We previously reported how United changed their schedule from convenient twice per day flights, removing the daytime schedule and leaving one flight each direction. Leaving Klamath required getting up at 3:30 in the morning. Flying to Klamath meant you wouldn’t arrive until after midnight usually, when you would be forced to use a taxi because no friends or workers would be available to pick you up.

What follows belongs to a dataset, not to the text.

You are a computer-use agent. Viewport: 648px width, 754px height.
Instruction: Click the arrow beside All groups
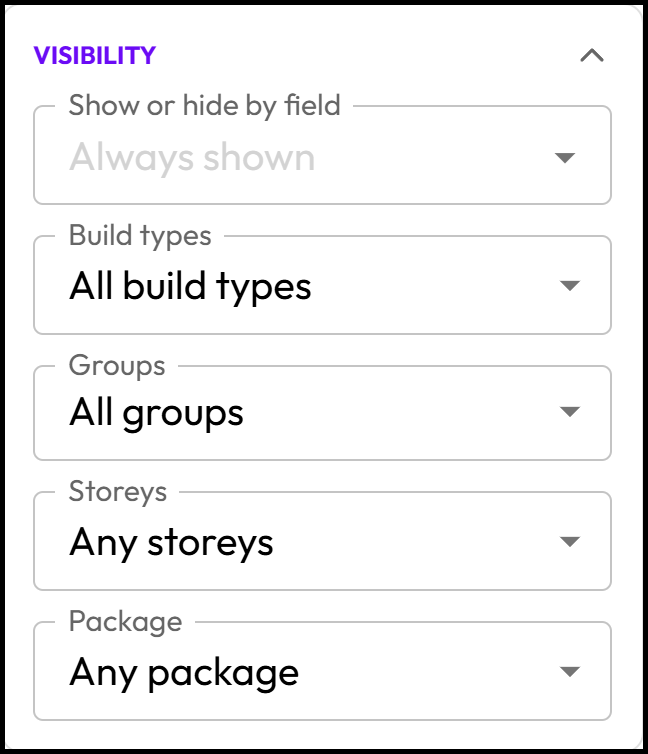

How else does an airline make more money from an airport it doesn’t intend to serve long-term? Charge for priority seating, charge for baggage, make mistakes on the schedule so the customer has to pay a $70 fee for any schedule alteration in response to delays, gate changes, etc. Gates are changed so many times in San Francisco, many customers become lost and lose their seats. If patrons are late or unable to discern the correct gate locations that are not updated at airport kiosks, United sells the seats to people on standby. People were on standby because the flights were overbooked in the first place. Sadly for the consumer, United doesn’t refund tickets such such cases, placing the blame on the flyer for not being in the right place when United failed to provide timely or accurate terminal updates. United is operating a con artist’s dream scenario–taking subsidies for service, then corrupting their own systems to extract more money from customers–shutting down services completely as resentment peaks, fully dodging regulatory and political scrutiny.
THE REAL PROBLEM
These insider industry manipulations sneak through federal policy loopholes, ham-handed regulation or the lack of any oversight. The real problem, however, is that a town like Klamath Falls is too small to secure competition. It is too small because that’s the way some people want it. The rest are so pathetically incompetent, they can’t leverage any real improvement, which degrades the visitor perception so dramatically that no positive and creative change can occur.
Case in point: In 2013, at the urging of Chadderdon’s Klamath Tourism, the name of the Klamath Falls Airport was officially changed to Crater Lake Klamath Regional Airport.
This is the real reason more businesses don’t locate in Klamath: a parade of one stupid idea after another, none of which actually improve the business climate. This name change is an obvious attempt at using the brand image of Crater Lake to improve the negative brand image of Klamath. This assumes far too much about how much awareness of Crater Lake exists in the minds of outsiders. Most people in San Francisco don’t know about it. Those that are aware aren’t so stupid they can’t figure out the best way to travel to Crater Lake…as if changing the name of the airport to include it would help in that regard. It won’t. It doesn’t. It didn’t.
One private pilot who sold his plane a few years ago noted it was cheaper to keep a plane in airports closer to Portland, like Salem than it was in Klamath. “The airport fees are higher than other airports, the services are less, and the City codes make building your own hangar out of the question. In the end, you can’t ever own the land a hangar is on and why would anyone pay to build something on land they are forever required to pay the City rent for?”
In the end, the air service problem is the same as most economic barriers in Klamath. A huge systemic problem that begins with the good old boys in charge and the myopic and counterproductive policies of government.